Work required: Render the records from the line containing "deactivate an active" to the line containing "Where should I" as a numbered list, leaving out blank lines.

Recorded data:
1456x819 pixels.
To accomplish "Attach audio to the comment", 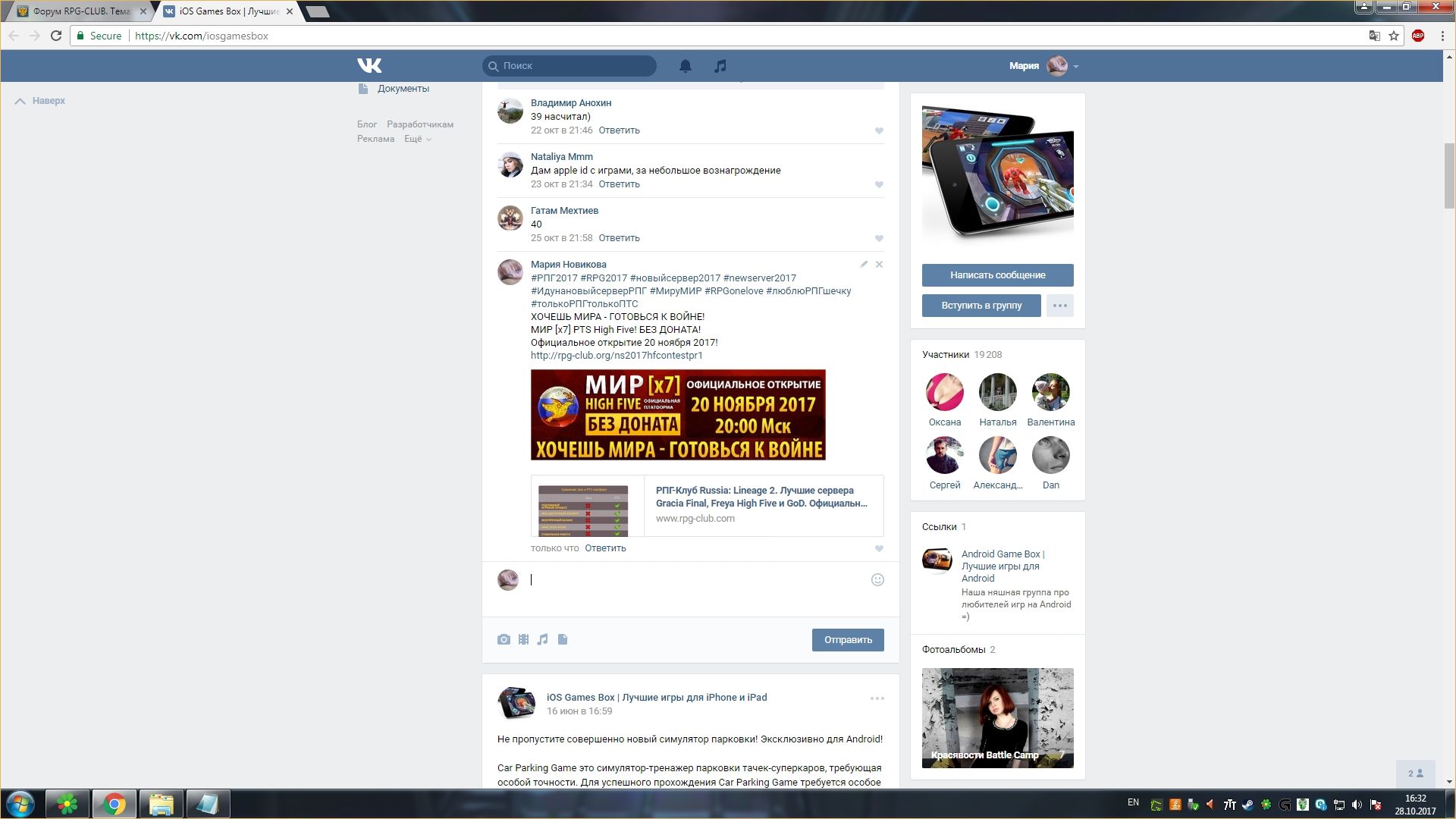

---

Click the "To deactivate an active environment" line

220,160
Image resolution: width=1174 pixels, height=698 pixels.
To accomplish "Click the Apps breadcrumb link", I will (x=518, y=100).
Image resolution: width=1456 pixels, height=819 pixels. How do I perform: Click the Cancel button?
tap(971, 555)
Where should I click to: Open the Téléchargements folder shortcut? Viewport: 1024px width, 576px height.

Answer in full:
1. Click the "To deactivate an active environment" line
2. 220,160
3. Image resolution: width=1174 pixels, height=698 pixels.
4. To accomplish "Click the Apps breadcrumb link", I will (x=518, y=100).
5. Image resolution: width=1456 pixels, height=819 pixels. How do I perform: Click the Cancel button?
6. tap(971, 555)
7. Where should I click to: Open the Téléchargements folder shortcut? Viewport: 1024px width, 576px height.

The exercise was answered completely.